I have learned through my grapevine that the leaders of an organization called the Green Schools Alliance (GSA) have decided to reject the suggestions of parents who wanted to include a showing and discussion of Pandora’s Promise in the program of a planned conference on Green Business. According to my sources those leaders told the conference organizers that GSA cannot be affiliated with a film that promotes nuclear energy because it is committed to not taking positions on such controversial subjects.
People who have decided to apply the silent treatment to a technological tool have taken a position to oppose the use of that tool. Without information, no one would be able to make an intelligent decision based on facts and analysis.
Nuclear energy is clean enough to run inside sealed submarines. According to peer-reviewed study by James Hansen and Pushker A. Kharecha published in March 2013 titled Prevented Mortality and Greenhouse Gas Emissions from Historical and Projected Nuclear Power:
Using historical production data, we calculate that global nuclear power has prevented an average of 1.84 million air pollution-related deaths and 64 gigatonnes of CO2-equivalent (GtCO2-eq) greenhouse gas (GHG) emissions that would have resulted from fossil fuel burning.
Not only is fission virtually emission-free, but it is also capable enough to allow power plants that can supply electricity to a city of a million people to run for 18 months on about three truckloads of fuel. In a period of about 20 years, France built enough nuclear power plants to almost completely decarbonize its electrical power system. Most of the electrical power needs of its 65 million people are provided by just 58 nuclear reactors.

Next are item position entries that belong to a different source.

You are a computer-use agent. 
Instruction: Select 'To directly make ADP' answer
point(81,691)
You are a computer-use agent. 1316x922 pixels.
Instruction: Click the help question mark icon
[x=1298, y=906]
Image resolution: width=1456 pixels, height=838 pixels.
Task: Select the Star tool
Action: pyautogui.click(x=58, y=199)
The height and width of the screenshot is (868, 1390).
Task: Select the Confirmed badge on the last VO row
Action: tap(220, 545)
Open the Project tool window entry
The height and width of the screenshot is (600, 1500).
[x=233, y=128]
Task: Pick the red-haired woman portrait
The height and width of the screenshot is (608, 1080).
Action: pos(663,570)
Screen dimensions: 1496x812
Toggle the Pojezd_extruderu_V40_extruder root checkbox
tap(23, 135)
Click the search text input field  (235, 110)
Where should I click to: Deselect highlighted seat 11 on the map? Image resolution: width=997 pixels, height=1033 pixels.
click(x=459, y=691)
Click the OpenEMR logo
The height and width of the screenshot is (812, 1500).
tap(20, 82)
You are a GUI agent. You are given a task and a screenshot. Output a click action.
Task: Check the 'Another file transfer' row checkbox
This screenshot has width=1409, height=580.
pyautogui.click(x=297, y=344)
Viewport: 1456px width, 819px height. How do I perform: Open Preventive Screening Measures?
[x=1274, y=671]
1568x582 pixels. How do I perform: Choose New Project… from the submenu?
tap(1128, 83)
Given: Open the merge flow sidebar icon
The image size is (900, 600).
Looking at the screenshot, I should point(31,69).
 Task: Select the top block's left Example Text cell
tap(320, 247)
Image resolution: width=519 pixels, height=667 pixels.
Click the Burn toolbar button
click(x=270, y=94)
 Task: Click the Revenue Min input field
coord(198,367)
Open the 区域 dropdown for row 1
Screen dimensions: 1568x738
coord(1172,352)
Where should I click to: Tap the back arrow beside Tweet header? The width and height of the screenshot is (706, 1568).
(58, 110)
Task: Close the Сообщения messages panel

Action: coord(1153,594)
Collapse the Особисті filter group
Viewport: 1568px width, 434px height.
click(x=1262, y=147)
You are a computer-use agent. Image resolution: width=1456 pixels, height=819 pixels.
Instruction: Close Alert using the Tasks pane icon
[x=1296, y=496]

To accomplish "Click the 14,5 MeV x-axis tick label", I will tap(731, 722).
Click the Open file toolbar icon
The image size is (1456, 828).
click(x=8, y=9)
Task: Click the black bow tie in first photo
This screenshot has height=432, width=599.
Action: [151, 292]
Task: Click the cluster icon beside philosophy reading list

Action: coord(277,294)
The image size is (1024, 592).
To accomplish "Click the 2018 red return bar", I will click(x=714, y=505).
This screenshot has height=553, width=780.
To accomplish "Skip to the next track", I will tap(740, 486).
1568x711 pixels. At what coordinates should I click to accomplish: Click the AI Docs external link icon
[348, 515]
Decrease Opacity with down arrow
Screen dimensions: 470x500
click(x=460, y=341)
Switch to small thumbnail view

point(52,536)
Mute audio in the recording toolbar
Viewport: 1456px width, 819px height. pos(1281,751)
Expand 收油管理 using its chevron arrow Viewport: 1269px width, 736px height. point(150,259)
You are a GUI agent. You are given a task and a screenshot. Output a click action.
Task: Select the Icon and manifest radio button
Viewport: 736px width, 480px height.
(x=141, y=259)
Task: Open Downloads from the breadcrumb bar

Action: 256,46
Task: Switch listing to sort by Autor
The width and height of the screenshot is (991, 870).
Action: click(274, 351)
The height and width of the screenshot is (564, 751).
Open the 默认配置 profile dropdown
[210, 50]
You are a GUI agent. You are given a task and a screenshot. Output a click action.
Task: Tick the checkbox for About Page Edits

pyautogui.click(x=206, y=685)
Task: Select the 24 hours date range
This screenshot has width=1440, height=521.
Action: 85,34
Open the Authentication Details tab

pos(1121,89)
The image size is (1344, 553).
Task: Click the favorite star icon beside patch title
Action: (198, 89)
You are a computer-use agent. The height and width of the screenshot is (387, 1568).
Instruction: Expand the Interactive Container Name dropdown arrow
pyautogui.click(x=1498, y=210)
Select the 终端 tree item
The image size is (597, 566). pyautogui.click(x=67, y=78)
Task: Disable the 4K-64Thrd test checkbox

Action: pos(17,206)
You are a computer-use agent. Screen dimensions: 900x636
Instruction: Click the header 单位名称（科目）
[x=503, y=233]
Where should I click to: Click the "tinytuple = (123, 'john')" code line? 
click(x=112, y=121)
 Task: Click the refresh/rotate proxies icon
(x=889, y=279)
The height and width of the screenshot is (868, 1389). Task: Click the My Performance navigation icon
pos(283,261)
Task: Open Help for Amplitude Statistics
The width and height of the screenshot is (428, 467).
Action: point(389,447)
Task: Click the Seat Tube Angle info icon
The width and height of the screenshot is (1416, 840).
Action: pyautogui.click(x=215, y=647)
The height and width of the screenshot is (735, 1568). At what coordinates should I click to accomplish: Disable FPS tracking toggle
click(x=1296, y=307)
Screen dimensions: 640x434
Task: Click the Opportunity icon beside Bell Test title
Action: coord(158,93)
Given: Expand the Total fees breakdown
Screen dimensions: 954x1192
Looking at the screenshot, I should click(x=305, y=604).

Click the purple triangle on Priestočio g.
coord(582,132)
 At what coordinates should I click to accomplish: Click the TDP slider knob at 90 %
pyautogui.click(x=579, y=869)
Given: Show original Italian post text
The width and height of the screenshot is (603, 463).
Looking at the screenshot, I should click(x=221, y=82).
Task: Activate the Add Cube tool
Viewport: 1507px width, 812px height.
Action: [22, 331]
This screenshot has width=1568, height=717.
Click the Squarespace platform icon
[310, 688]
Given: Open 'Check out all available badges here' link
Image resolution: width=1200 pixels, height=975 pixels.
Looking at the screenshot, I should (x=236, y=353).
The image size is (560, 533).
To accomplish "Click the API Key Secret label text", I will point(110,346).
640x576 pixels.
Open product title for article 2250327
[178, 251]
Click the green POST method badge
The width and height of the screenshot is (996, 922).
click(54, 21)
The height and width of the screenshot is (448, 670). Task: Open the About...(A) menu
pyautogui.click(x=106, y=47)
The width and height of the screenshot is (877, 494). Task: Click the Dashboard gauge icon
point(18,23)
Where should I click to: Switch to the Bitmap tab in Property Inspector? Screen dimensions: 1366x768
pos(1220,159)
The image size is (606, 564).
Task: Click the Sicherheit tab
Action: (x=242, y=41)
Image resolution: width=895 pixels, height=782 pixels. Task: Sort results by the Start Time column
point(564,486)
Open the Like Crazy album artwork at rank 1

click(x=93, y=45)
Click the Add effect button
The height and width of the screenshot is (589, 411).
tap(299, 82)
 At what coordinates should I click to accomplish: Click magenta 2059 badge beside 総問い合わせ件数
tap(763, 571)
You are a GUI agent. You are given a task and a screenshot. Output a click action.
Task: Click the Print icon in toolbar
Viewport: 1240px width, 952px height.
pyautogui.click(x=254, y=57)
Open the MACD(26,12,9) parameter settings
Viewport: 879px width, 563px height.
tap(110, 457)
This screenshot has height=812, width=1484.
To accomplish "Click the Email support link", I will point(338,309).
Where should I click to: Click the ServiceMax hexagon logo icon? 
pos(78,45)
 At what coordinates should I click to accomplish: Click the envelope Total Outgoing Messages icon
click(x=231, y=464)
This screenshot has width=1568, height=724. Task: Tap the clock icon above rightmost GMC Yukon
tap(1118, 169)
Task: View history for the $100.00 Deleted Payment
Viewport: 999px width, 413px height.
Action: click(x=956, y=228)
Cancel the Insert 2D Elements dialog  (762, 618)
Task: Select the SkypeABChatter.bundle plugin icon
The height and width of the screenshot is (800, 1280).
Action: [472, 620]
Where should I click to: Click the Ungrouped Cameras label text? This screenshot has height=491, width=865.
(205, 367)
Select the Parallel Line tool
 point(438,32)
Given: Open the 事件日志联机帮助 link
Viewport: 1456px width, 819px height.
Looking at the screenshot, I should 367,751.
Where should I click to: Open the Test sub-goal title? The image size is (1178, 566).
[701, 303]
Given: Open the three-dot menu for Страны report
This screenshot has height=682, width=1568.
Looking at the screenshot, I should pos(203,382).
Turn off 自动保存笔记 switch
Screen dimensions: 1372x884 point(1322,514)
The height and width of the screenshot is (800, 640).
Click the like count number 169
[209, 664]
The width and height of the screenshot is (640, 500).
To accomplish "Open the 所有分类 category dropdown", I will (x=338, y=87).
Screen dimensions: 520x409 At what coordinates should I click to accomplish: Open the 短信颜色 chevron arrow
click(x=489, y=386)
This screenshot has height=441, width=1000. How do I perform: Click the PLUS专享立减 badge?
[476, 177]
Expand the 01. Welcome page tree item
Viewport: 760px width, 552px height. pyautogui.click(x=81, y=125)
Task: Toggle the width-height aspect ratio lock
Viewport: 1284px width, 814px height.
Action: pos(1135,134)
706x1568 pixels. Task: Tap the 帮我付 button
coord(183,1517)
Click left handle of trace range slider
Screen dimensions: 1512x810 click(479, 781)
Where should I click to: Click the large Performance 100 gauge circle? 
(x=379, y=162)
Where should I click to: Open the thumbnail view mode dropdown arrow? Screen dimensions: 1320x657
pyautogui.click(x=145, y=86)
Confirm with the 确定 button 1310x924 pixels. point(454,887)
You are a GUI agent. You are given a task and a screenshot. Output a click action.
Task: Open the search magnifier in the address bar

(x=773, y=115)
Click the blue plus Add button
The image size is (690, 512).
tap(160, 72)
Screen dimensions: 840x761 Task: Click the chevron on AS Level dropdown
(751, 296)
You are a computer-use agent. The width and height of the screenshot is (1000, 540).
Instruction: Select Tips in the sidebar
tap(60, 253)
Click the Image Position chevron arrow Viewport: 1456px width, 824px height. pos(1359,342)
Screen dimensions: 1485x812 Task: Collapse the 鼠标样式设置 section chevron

It seems self-evident that people who are deeply concerned about the environment, climate change, energy sustainability and environmental justice would want to learn more about the impacts of using nuclear technology to serve human needs. It also seems self-evident that people who have dedicated themselves to the task of educating young people would want to make sure that those young people and their teachers have access to as much information as possible about the world that they will inherit.Even if people determine, after study and discussion, that their concerns about the issues associated with nuclear energy are so overwhelming that they would prefer to avoid its use, it seems almost incomprehensible that educators would decide that the best approach to the topic is to stop talking and to censor information so that students and teachers do not even have the opportunity to learn and decide for themselves.
I grew up with a passion for protecting the environment. Both Mom and Dad grew up on farms during the Depression. Our family vacations were spent camping in National Parks and National Forests where we hiked, fished and swam in lakes and rivers. We recycled before it was fashionable; Mom and Dad even taught us to recycle kitchen scraps into a compost heap. Dad kept rabbits in our suburban backyard as part of his recycling program; he fed the rabbits products of his garden and fruit trees and then used the products from underneath the rabbit cages to fertilize the garden and fruit trees. Those lessons have shaped my behavior ever since.
Even though Dad worked for the power company, he taught us to be conscious of our electricity use and to turn off lights and appliances when they were not in use. He was the guy who first stoked my nuclear energy interest when he told me that the new power plants that his company was building near Homestead, Florida did not even need smokestacks. I was about eight years old at the time, but I still remember that conversation and the many that followed over the years.
Mom was a high school teacher, one of many in my family of school teachers where learning, reading, observing and discussing were highly valued. The idea of educators shying away from any specific topic because it is too controversial simply floors me.
Based on what I have learned on the site of the Green Schools Alliance and in the below video, the organization is doing good, important work. Please join me in an effort to help them understand that they are making a bad decision by choosing to censor information about nuclear energy.